**Aim of the task**
Would you return the lines from the one that contains "Given: Click info icon beside Smart orders" to the last line of the entries below, exactly and with nothing added?

*** Data supplied Section Begins ***

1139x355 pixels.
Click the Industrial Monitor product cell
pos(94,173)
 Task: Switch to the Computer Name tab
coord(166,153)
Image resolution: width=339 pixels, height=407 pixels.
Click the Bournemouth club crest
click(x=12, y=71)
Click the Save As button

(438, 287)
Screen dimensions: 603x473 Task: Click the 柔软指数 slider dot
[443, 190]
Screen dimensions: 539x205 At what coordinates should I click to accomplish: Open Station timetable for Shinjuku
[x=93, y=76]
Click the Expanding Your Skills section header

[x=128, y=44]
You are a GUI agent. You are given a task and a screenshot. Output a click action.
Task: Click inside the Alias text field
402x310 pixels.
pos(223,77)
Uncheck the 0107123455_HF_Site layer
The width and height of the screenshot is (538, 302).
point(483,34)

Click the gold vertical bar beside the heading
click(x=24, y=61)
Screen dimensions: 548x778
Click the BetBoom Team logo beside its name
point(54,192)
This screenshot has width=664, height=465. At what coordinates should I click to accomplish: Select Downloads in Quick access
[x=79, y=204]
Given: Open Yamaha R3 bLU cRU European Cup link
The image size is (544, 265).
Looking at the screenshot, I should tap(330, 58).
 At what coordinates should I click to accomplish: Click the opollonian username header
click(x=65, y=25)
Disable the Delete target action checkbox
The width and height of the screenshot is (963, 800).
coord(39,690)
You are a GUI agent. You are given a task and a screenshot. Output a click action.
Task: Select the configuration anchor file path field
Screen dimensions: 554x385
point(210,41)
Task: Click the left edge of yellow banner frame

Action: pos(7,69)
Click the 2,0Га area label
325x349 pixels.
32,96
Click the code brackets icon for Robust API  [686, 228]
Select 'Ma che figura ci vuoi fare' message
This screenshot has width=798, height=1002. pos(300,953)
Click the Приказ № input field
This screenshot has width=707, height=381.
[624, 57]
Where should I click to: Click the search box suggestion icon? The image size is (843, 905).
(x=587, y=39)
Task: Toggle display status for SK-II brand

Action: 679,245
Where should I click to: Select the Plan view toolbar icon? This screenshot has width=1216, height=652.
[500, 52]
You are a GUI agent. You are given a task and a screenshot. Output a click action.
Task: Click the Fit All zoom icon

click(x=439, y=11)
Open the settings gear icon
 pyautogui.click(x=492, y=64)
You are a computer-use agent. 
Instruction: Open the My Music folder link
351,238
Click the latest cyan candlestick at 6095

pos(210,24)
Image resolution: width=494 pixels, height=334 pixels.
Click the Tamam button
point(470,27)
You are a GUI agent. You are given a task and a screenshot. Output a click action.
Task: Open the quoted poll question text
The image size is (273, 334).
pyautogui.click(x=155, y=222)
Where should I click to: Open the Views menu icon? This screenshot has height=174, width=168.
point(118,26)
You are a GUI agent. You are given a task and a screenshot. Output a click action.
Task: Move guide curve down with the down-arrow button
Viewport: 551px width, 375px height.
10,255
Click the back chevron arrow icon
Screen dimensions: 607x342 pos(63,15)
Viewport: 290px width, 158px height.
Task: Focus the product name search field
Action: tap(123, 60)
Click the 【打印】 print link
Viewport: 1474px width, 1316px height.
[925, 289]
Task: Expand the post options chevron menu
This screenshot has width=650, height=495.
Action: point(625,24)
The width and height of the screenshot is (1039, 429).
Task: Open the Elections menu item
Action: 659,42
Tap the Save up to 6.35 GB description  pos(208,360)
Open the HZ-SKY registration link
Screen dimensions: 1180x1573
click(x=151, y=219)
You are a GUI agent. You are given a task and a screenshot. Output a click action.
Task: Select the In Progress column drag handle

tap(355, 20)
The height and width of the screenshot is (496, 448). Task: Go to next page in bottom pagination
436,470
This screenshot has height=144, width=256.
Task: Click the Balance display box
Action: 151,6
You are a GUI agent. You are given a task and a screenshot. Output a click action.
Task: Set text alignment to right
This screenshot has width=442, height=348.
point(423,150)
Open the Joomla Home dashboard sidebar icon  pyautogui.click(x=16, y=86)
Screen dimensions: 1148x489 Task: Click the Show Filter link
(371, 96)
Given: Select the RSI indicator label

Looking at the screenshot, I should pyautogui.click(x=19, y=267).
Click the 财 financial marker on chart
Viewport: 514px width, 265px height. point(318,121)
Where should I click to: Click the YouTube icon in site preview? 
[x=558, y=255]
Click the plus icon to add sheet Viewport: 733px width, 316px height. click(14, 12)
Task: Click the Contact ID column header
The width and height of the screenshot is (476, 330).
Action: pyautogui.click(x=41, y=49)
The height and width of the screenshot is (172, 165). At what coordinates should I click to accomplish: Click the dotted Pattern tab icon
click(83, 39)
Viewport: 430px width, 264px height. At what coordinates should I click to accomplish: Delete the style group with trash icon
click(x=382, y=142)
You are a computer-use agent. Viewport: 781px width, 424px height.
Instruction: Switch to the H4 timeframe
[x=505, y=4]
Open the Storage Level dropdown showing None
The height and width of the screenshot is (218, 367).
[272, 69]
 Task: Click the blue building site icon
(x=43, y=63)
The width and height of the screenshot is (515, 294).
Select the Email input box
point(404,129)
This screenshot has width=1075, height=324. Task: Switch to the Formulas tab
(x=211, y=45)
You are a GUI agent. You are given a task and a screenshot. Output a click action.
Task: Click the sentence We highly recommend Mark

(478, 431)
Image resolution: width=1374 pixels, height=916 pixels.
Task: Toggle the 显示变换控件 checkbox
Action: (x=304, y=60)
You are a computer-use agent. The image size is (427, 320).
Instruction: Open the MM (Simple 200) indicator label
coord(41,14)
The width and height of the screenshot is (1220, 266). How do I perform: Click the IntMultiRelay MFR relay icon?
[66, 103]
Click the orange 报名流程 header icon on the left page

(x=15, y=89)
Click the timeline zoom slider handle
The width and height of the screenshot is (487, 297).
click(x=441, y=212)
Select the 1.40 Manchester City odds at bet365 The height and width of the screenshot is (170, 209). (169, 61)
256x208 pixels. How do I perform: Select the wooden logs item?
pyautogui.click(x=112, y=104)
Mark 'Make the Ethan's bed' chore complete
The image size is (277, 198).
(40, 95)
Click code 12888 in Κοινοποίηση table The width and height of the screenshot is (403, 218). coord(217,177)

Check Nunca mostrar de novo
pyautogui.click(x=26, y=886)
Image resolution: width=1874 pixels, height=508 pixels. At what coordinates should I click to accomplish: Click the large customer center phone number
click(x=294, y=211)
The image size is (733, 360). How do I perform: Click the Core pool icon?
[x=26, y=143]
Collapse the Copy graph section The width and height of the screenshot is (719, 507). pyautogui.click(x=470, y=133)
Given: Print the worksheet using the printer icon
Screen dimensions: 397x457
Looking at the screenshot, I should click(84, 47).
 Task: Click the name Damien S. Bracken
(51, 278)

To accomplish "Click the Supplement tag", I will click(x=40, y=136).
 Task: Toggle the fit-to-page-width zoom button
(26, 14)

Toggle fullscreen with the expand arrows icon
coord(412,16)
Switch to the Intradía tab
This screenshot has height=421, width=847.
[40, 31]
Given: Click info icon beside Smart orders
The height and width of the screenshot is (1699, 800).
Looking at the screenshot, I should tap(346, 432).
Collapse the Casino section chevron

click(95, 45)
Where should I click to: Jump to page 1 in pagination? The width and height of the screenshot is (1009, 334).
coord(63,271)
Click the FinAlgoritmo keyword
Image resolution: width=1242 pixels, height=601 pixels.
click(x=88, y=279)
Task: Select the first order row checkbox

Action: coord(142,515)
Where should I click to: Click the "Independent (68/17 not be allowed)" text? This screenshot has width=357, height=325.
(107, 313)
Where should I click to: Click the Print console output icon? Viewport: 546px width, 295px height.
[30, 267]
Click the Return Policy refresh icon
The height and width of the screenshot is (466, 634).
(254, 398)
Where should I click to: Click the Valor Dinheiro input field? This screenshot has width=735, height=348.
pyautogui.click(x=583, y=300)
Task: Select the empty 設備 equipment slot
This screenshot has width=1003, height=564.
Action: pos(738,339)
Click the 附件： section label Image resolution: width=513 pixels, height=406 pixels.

*** Data supplied Section Ends ***

**Written answer**
Given: Click info icon beside Smart orders
The height and width of the screenshot is (1699, 800).
Looking at the screenshot, I should tap(346, 432).
Collapse the Casino section chevron

click(95, 45)
Where should I click to: Jump to page 1 in pagination? The width and height of the screenshot is (1009, 334).
coord(63,271)
Click the FinAlgoritmo keyword
Image resolution: width=1242 pixels, height=601 pixels.
click(x=88, y=279)
Task: Select the first order row checkbox

Action: coord(142,515)
Where should I click to: Click the "Independent (68/17 not be allowed)" text? This screenshot has width=357, height=325.
(107, 313)
Where should I click to: Click the Print console output icon? Viewport: 546px width, 295px height.
[30, 267]
Click the Return Policy refresh icon
The height and width of the screenshot is (466, 634).
(254, 398)
Where should I click to: Click the Valor Dinheiro input field? This screenshot has width=735, height=348.
pyautogui.click(x=583, y=300)
Task: Select the empty 設備 equipment slot
This screenshot has width=1003, height=564.
Action: pos(738,339)
Click the 附件： section label Image resolution: width=513 pixels, height=406 pixels.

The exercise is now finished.